* Problem statement *
Copy the article on annotating materials science text from "Several groups have" up to and including "for manual annotation.", renaming "manual labeling" to "hand labeling" wherever it occurs.

* Text passage *
■ ■ ■ ■ ■

05-24 highlighter pen text

[Image above] Credit: rawpixel (CC0)

As countries around the world stumble their way toward implementing effective and equitable open-access policies, the public availability of data is only the first step in making scientific research accessible to everyone. People will also need ways to sort and categorize these vast swaths of data so insightful patterns and conclusions can be identified and extracted.

This need is particularly pressing in the materials science community. Currently, most existing databases for material properties contain calculated rather than experimental values due to the nonuniform presentation of data across scientific texts, which makes data extraction difficult. Calculated values may not accurately reflect real-world scenarios, however, so curating experimental data lays the groundwork for more accurate analysis and comparison.

The emergence of large language models, such as those that power ChatGPT, have the potential to revolutionize data extraction and curation. These systems are trained to achieve general-purpose language understanding, which allows them to automatically extract relevant data from scientific literature.

Extracting the relevant data can only happen after the text is properly labeled and organized, however. And as mentioned above, scientific texts typically do not present data in a structured, uniform manner. So, researchers are often left with the cumbersome task of annotating the data before extraction.

Several groups have explored the development of semi-automatic annotation methods to reduce the need for manual labeling, such as here, here, and here. Inspired by these past works, researchers led by University of Utah associate professor Taylor Sparks developed a new method that harnesses the power of Google’s Gemini Pro language model to further reduce the need for manual annotation.

As explained in the paper describing their new method, Sparks and his graduate students Hasan M. Sayeed and Trupti Mohanty fed text from materials science literature into the model one section at a time. They chose this approach “to ensure that similar kinds of information remain together, enhancing the clarity and coherence of the annotations,” they explain.

They selected a diverse set of 10 articles spanning various domains within materials science, such as supercapacitors, high-entropy alloys, batteries, and ceramics, to test their semi-automatic annotation method. Compared to manual annotation of the papers, which typically requires about 55 minutes per paper, the use of Gemini Pro reduced the need for manual editing and corrections to about 15 minutes per paper.

“This demonstrates the potential for our approach to minimize manual effort while ensuring high-quality annotations, making it a promising solution for accelerating data extraction from materials science literature,” they write.

In the paper’s discussion section, Sparks and his students note that while their method used only a single language model, it is worth considering the use of multiple models for benchmarking purposes. Additionally, future research may explore using a large language model that is fine-tuned for materials science literature, unlike Gemini Pro.

“By pursuing these avenues for improvement, we can continue to advance semi-automated annotation techniques,” they conclude.

Readers interested in accessing the annotated data generated in this study can access it on Figshare.

The paper, published in Integrating Materials and Manufacturing Innovation, is “Annotating materials science text: A semi-automated approach for crafting outputs with Gemini Pro” (DOI: 10.1007/s40192-024-00356-4).

■ ■ ■ ■ ■

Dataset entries
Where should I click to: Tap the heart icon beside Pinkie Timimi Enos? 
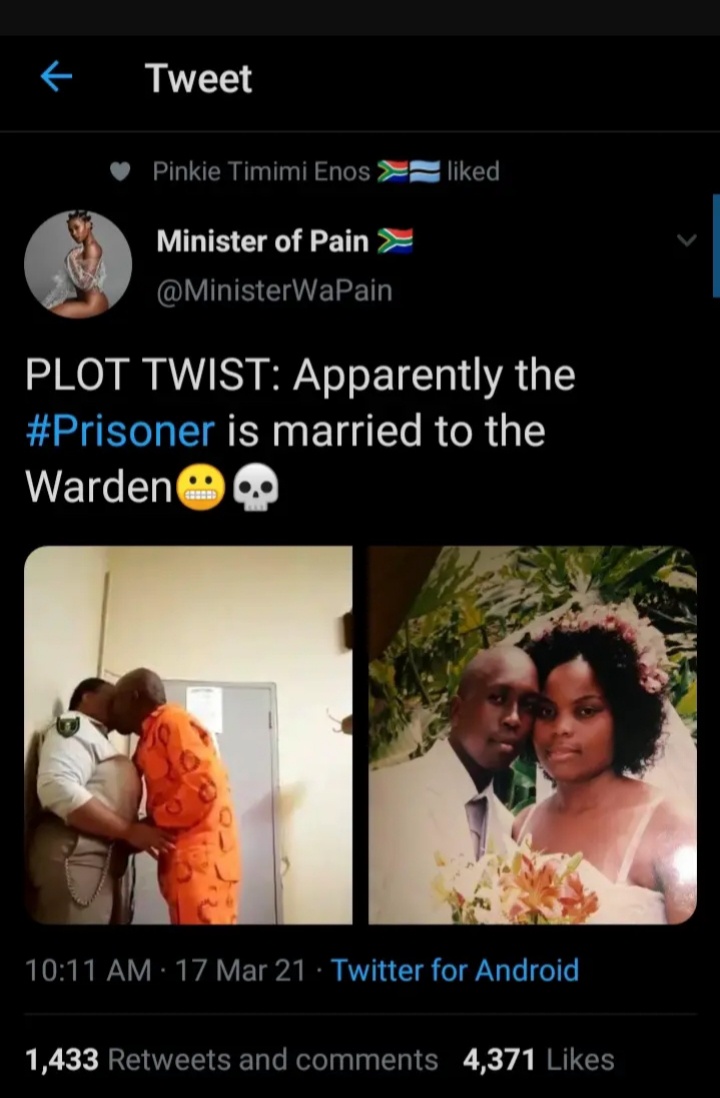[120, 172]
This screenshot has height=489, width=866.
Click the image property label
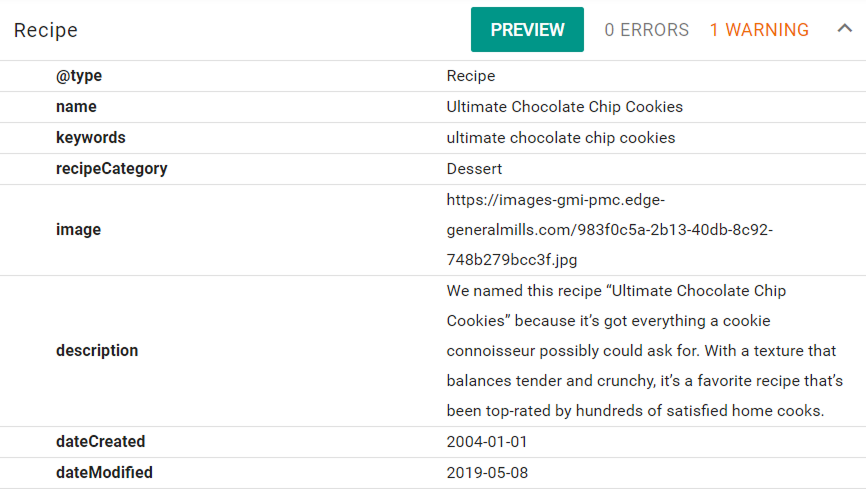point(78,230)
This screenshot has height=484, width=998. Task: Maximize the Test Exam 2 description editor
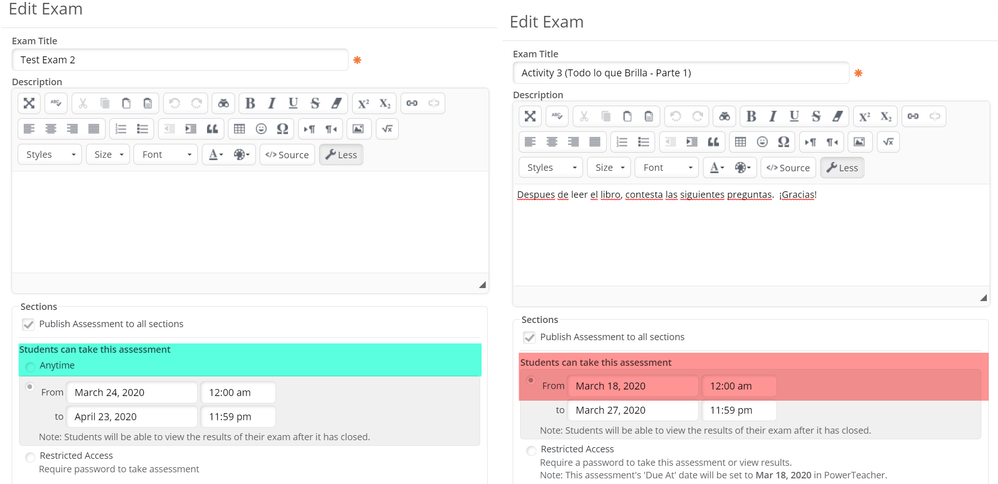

■ ■ ■ ■ ■

* Solution to this exercise *
Several groups have explored the development of semi-automatic annotation methods to reduce the need for hand labeling, such as here, here, and here. Inspired by these past works, researchers led by University of Utah associate professor Taylor Sparks developed a new method that harnesses the power of Google’s Gemini Pro language model to further reduce the need for manual annotation.